Sent from my iPhone using Tapatalk


----------



## dogfaeries (Feb 22, 2010)

You need to wait until 2 years old, if you want to OFA.


----------



## CeraDean (Jul 9, 2019)

If you are doing dog sport than I think you should consider getting prelims. Official hips can be important but it is good to know the situation before you start training the more physical aspects of sport on those hips.

Vandal is 6 months and my breeder has said we can do prelims with a good reliability at any point now. One of the litter mates already had theirs done.

I do wonder about opinions as to the ideal age to get prelims though. Right now, I’m going to aim for before we start the more physically taxing training.


----------



## Jax08 (Feb 13, 2009)

Sv xrays can be submitted at 1yr. Its fairly pricey. About 200 to submit but they also look at the spine.

Ofa prelims are at 6 months or older. Official OFAs are at 2. 

Xrays run about 400 to 600.


----------



## CeraDean (Jul 9, 2019)

Jax08 said:


> Sv xrays can be submitted at 1yr. Its fairly pricey. About 200 to submit but they also look at the spine.
> 
> Ofa prelims are at 6 months or older. Official OFAs are at 2.
> 
> Xrays run about 400 to 600.


@Jax08, what do you feel is the ideal age for prelims on a schutzhund dog?


----------



## Jax08 (Feb 13, 2009)

CeraDean said:


> @Jax08, what do you feel is the ideal age for prelims on a schutzhund dog?


Since my dogs are pets first, if they are not having symptoms then I would not do prelims.


----------



## Nscullin (Sep 29, 2019)

Jax08 said:


> Since my dogs are pets first, if they are not having symptoms then I would not do prelims.


This is mostly what I was wondering. So what is regarded higher? Sv or ofa?


Sent from my iPhone using Tapatalk


----------



## Jax08 (Feb 13, 2009)

Nscullin said:


> This is mostly what I was wondering. So what is regarded higher? Sv or ofa?
> 
> 
> Sent from my iPhone using Tapatalk


Ofa is good. Seger was thru ofa. Faren will be SV per her contract otherwise I would have done ofa. 

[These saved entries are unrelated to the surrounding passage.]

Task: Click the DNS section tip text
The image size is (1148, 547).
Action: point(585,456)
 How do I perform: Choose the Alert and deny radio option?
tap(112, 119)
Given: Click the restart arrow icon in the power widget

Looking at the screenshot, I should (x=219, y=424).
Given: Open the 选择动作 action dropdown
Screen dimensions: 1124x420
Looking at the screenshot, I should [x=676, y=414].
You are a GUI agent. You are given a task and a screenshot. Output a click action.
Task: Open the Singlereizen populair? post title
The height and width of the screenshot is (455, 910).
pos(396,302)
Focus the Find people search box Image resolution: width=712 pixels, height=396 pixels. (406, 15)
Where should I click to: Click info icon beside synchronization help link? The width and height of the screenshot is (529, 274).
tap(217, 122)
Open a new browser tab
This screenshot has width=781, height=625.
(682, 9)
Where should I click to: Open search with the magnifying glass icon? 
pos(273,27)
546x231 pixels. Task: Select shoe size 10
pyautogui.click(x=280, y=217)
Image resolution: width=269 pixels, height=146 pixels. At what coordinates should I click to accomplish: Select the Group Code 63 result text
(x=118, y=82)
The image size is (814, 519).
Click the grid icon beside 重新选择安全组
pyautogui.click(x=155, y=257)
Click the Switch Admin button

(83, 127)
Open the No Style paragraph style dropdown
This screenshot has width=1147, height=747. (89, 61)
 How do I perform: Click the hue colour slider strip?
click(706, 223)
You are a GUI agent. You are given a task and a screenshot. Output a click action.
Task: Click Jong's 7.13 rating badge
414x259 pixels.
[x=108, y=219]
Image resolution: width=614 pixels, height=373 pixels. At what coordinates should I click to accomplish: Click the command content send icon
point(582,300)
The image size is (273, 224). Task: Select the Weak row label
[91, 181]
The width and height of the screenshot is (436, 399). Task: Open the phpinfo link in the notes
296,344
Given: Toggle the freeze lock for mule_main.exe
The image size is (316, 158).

The only reason to do SV is if you want an SV BREED survey or you are goi g to the wusv. And SV breed surveys mean nothing outside of Germany so you can do a USCA BS that is the exact same thing with the exact same judge.

SV is looking at the spine more but OFA is starting to look at the transitional vertebrae.


----------



## onyx'girl (May 18, 2007)

I do prelims around a year of age(don't send them in though) because I want to know how the hips/elbows and spine look. I would rather be proactive in knowing, especially when doing sport. If there is an issue, I can then get the dog on the best supplemental care to keep a condition from getting worse.


----------



## GatorDog (Aug 17, 2011)

I like to have a view done around 6-7 months for my piece of mind. Additionally, at 12 months I will submit for SV officials and OFA prelims. If I can swing it, I like to have OFA officials done at 2 years as well. I like to see how the joints have finished developing between 1 and 2 years.


----------



## Jax08 (Feb 13, 2009)

GatorDog said:


> I like to have a view done around 6-7 months for my piece of mind. Additionally, at 12 months I will submit for SV officials and OFA prelims. If I can swing it, I like to have OFA officials done at 2 years as well. I like to see how the joints have finished developing between 1 and 2 years.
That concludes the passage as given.